Aside from FTD, the company works with Lineup Industries, which has licensed the format to Panenka’s factual series Therapy into Israel and the Netherlands. Elsewhere, Panenka is working with Federation Studios on a high-end documentary series called The Vatican, which explores the inner workings of the Roman Catholic Church. The series won the Perfect Pitch Award at Antwerp trade event Connext in 2019, with Kat Steppe as director.

While the Panenka principals are keen not to get too big, expansion is certainly on the cards. Last year saw the introduction of Kristoffel Mertens as a new partner, after five years producing fiction and documentaries at the company. And there are ambitious production plans for 2024.

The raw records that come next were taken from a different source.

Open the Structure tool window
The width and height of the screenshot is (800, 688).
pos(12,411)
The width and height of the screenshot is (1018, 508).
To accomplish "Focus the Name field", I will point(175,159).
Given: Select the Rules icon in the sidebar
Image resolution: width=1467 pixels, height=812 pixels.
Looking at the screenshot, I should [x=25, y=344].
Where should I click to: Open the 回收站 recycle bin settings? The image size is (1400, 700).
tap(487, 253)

Emmy-nominated fact ent series Taboo

These include the company’s first feature film, Mist (working title), and its first English-language scripted series, This is Not a Murder Mystery, part of the CoPro Series Selection at Berlinale in 2022. The latter is co-created by Christophe Dirickx (The Misfortunates, Tabula Rasa) and Paul Baeten (Over Water, Two Summers). Based on an original idea by Matthias Lebeer and Dirickx, the show will be directed by Hans Herbots (The Serpent) and Lebeer.

Also coming in 2025 is Mobutu, a four-part documentary series about the Congolese dictator who died in 1997. The show is an intriguing example of how the French-speaking and Flemish communities within Belgium can pool resources behind projects of shared interest. A historical retrospective that will link Mobutu’s time in power to modern issues such as Black Lives Matter, the series is a copro involving VRT, French-language Belgian public broadcaster RTBF, telco platform Proximus and Liège-based Les Films de la Passerelle. It is produced with the support of the Flemish Film Fund, Centre du Cinema of the French community in Belgium, Screen Flanders and the Belgian Tax Shelter.

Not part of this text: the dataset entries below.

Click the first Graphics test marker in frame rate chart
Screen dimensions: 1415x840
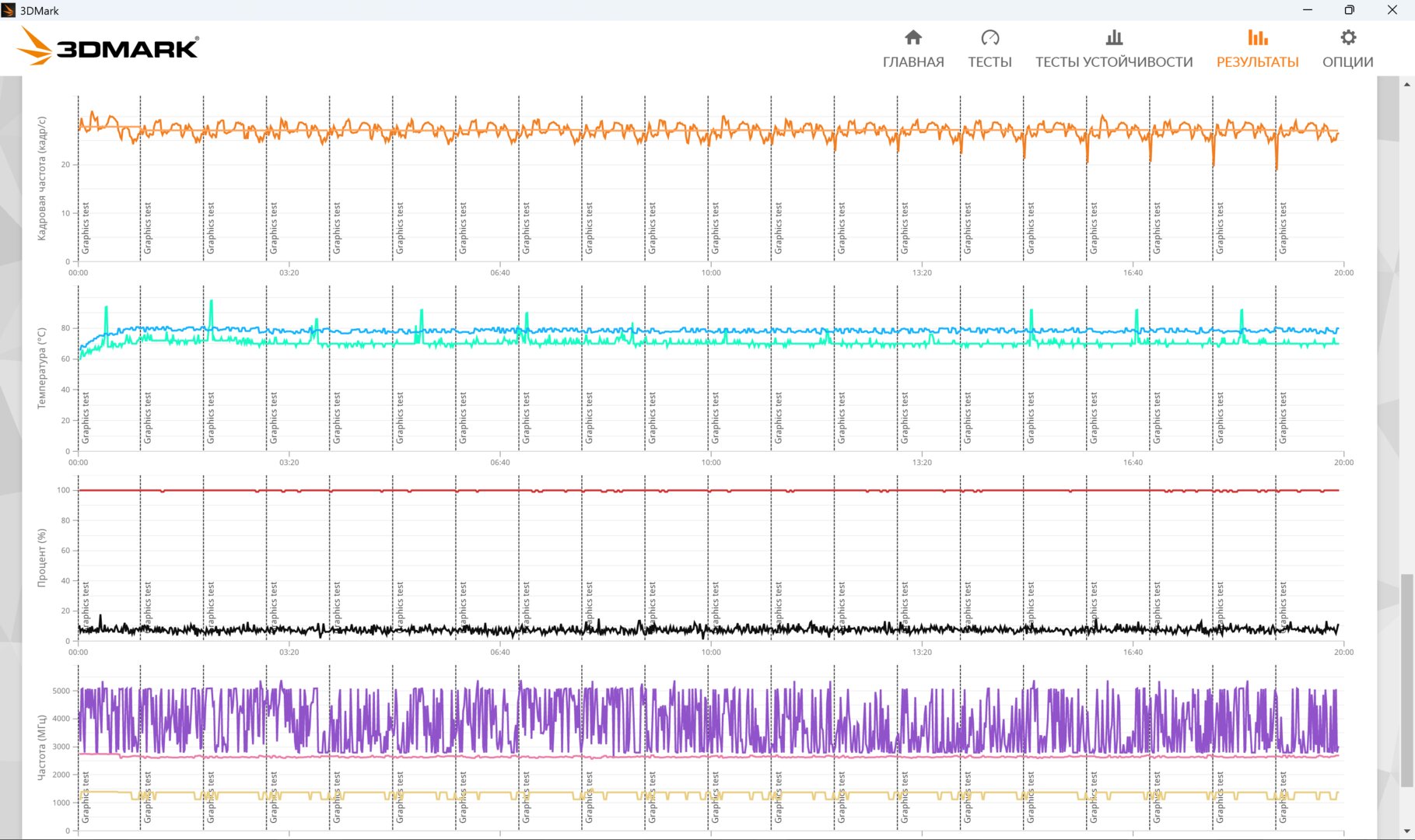click(x=86, y=228)
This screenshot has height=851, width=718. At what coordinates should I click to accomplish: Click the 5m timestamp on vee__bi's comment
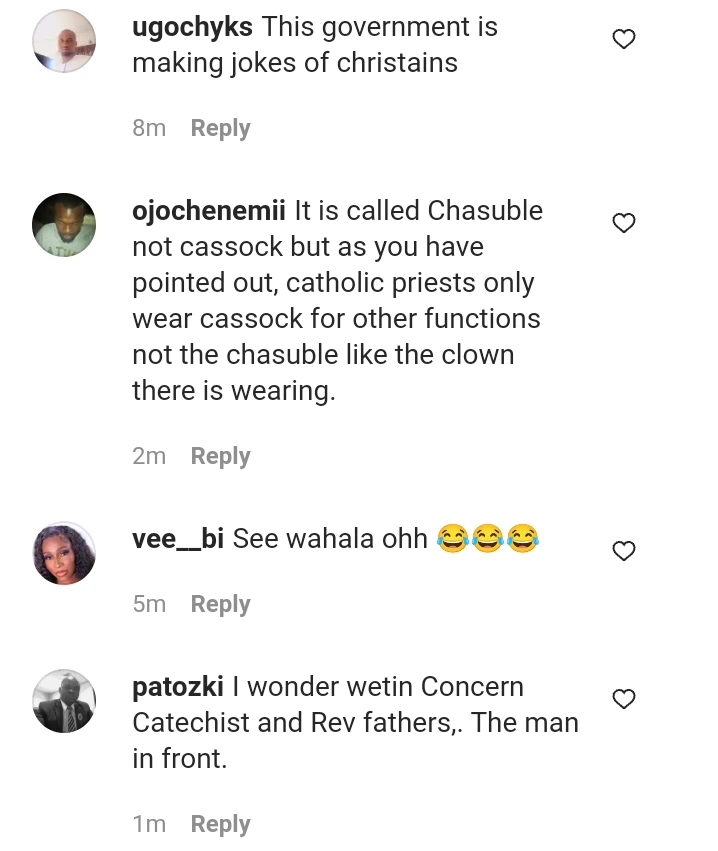coord(149,604)
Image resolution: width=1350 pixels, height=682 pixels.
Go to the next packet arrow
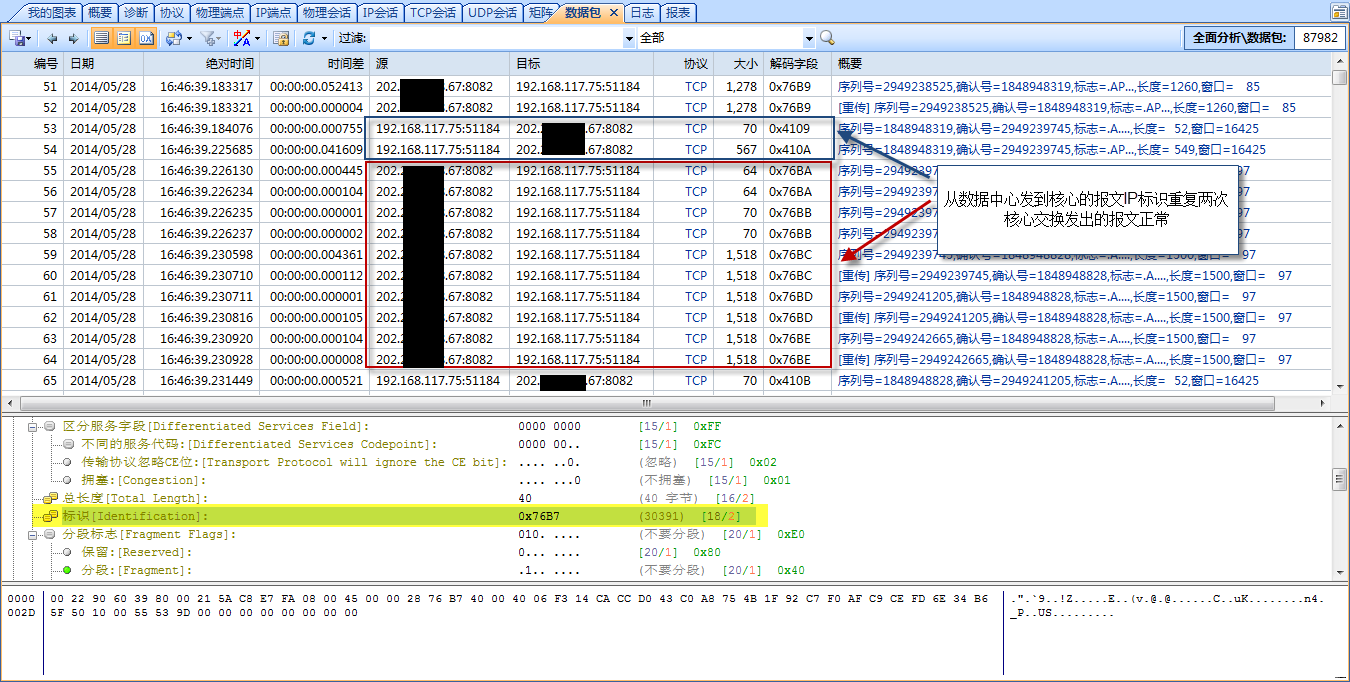tap(73, 38)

On the subject of the Belgian Tax Shelter, Panenka has been very sure-footed, tapping into the support available to realise its creative goals. Maes says: “It’s very well regulated and absolutely crucial to get the financing for shows. It can bring in gross financing of around 30% and net financing of around 25%.”

So in these tough times, how can indies like Panenka thrive? “Only the best projects survive,” says Maes. “So we have to keep working with great talents and give them time to develop their projects. Quality will always be the difference.”